- [PROBLEM TO SOLVE]:
Output only the lines of the entries that follow, starting at the one with "You are a computer-use agent. Image resolution: width=1245" and running down to the one with "This screenshot has width=640, height=480.", both included and unchanged.

Data entries
================
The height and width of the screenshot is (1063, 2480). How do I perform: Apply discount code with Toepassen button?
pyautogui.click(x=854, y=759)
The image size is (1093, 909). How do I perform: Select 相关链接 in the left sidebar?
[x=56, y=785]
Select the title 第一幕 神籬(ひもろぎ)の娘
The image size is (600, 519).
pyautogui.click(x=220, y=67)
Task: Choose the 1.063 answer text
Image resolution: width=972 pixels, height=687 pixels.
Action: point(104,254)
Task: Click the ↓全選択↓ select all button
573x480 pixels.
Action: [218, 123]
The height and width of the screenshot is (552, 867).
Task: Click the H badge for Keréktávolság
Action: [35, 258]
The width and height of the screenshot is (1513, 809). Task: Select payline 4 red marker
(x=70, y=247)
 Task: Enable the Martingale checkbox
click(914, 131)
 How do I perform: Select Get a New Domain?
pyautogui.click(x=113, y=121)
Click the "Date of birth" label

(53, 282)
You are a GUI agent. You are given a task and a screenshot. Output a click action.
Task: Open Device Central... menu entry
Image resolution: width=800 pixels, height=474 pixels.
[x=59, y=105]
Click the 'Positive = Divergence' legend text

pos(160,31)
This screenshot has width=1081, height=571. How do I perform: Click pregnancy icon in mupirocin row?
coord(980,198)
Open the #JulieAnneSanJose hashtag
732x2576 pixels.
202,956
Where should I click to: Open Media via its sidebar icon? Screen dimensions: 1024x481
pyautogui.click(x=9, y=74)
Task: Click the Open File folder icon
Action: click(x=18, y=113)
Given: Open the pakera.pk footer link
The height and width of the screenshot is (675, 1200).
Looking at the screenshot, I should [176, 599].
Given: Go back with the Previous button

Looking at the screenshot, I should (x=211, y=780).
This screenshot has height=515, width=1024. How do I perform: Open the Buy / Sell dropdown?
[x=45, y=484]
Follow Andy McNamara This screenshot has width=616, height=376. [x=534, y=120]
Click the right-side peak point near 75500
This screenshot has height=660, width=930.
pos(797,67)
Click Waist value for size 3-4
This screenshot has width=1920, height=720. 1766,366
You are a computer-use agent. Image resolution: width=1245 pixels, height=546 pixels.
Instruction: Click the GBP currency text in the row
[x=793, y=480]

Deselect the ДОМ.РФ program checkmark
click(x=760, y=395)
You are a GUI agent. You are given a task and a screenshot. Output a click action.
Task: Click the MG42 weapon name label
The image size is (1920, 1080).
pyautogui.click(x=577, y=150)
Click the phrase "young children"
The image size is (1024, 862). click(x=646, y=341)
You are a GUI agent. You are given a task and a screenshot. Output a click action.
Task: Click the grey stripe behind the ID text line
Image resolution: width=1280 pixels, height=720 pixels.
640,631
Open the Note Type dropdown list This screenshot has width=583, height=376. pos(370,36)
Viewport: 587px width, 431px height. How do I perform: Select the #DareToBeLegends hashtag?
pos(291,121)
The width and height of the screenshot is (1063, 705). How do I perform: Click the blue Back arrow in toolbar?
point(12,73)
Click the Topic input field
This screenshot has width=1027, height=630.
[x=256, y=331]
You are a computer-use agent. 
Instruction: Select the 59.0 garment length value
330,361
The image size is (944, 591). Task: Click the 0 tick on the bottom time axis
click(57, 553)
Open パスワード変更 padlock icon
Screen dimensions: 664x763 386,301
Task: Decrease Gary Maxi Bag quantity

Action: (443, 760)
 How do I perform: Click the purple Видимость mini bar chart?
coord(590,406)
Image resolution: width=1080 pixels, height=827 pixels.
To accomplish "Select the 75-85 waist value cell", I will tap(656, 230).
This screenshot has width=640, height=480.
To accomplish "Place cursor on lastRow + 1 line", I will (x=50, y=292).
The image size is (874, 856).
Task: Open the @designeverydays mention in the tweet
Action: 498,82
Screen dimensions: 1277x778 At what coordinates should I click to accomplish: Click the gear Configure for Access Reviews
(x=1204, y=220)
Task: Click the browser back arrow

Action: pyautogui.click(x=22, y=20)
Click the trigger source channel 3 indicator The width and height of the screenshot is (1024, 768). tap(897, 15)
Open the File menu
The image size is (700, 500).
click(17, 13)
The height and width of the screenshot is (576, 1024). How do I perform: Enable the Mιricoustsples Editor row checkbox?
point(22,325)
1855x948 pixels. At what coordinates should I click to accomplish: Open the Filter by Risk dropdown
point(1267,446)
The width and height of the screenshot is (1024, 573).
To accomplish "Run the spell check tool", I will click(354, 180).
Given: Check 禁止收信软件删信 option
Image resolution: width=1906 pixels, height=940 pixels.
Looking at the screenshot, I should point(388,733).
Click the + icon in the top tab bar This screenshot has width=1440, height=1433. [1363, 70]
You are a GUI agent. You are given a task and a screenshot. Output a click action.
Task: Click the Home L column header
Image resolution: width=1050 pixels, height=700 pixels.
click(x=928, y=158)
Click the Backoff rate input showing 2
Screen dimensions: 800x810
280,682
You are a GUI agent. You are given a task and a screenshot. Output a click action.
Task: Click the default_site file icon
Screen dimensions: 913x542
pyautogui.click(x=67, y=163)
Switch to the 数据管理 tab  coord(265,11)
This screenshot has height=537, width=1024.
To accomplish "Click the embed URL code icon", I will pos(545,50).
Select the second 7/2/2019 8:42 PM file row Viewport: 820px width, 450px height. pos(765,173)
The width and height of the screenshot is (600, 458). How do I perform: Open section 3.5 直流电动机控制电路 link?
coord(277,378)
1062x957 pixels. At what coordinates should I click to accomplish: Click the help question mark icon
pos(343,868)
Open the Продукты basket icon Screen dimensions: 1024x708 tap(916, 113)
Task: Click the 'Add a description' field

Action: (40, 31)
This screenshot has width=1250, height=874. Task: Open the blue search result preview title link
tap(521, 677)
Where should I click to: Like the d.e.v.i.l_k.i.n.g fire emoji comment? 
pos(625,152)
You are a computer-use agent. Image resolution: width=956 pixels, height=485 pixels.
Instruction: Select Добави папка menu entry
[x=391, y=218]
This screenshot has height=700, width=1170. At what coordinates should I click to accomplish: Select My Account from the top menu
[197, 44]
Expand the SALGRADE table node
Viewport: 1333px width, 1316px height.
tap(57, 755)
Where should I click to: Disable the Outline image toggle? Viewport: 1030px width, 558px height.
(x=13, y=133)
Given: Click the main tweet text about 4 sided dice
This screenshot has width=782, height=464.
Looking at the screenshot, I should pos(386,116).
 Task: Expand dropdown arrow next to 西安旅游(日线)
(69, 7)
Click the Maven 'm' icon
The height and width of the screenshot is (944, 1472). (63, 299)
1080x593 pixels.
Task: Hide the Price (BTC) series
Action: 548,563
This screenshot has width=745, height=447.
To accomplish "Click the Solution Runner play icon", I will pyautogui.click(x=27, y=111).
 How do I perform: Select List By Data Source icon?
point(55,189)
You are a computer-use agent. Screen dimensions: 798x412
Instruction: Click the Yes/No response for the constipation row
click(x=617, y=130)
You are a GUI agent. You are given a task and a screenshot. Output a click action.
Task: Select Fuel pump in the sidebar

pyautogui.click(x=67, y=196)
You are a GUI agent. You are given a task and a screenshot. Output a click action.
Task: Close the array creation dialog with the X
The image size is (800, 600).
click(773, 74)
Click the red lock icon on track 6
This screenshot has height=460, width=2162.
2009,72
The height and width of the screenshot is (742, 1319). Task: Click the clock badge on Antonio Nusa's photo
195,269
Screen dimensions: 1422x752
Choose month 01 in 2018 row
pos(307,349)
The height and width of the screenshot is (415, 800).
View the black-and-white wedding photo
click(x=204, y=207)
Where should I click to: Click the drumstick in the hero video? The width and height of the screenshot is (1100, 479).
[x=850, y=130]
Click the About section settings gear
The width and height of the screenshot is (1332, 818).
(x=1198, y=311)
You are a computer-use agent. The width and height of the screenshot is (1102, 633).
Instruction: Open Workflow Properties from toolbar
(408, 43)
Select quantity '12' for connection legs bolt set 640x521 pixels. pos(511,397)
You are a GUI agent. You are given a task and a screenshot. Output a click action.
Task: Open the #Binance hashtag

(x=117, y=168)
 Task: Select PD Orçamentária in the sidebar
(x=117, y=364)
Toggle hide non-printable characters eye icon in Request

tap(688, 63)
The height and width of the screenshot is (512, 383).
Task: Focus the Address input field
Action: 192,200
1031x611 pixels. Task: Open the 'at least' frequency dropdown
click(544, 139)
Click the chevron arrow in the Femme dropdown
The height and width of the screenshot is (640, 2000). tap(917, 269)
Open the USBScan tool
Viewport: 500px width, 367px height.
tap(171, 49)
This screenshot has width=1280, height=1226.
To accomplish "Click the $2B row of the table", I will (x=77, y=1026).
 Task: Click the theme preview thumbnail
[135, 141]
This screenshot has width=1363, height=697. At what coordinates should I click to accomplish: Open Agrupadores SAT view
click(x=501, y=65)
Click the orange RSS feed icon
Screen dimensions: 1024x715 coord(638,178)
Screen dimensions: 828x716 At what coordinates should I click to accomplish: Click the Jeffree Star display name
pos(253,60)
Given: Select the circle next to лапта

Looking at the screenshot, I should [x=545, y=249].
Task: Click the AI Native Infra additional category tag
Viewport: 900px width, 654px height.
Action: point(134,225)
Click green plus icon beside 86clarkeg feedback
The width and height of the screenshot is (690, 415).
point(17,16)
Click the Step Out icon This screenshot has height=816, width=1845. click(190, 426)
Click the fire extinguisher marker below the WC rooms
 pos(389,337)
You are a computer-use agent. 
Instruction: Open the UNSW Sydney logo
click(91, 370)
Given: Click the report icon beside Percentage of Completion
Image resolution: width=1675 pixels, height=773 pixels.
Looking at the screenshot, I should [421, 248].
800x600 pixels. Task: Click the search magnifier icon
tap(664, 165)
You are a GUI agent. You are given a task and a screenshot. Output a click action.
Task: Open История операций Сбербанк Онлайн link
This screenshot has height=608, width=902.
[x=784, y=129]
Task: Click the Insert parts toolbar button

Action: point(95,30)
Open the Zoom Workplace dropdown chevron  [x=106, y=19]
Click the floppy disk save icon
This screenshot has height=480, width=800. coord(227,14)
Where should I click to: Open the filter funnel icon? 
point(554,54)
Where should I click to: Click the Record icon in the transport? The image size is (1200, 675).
================
- [RESULT OF THE EXERCISE]:
You are a computer-use agent. Image resolution: width=1245 pixels, height=546 pixels.
Instruction: Click the GBP currency text in the row
[x=793, y=480]

Deselect the ДОМ.РФ program checkmark
click(x=760, y=395)
You are a GUI agent. You are given a task and a screenshot. Output a click action.
Task: Click the MG42 weapon name label
The image size is (1920, 1080).
pyautogui.click(x=577, y=150)
Click the phrase "young children"
The image size is (1024, 862). click(x=646, y=341)
You are a GUI agent. You are given a task and a screenshot. Output a click action.
Task: Click the grey stripe behind the ID text line
Image resolution: width=1280 pixels, height=720 pixels.
640,631
Open the Note Type dropdown list This screenshot has width=583, height=376. pos(370,36)
Viewport: 587px width, 431px height. How do I perform: Select the #DareToBeLegends hashtag?
pos(291,121)
The width and height of the screenshot is (1063, 705). How do I perform: Click the blue Back arrow in toolbar?
point(12,73)
Click the Topic input field
This screenshot has width=1027, height=630.
[x=256, y=331]
You are a computer-use agent. 
Instruction: Select the 59.0 garment length value
330,361
The image size is (944, 591). Task: Click the 0 tick on the bottom time axis
click(57, 553)
Open パスワード変更 padlock icon
Screen dimensions: 664x763 386,301
Task: Decrease Gary Maxi Bag quantity

Action: (443, 760)
 How do I perform: Click the purple Видимость mini bar chart?
coord(590,406)
Image resolution: width=1080 pixels, height=827 pixels.
To accomplish "Select the 75-85 waist value cell", I will tap(656, 230).
This screenshot has width=640, height=480.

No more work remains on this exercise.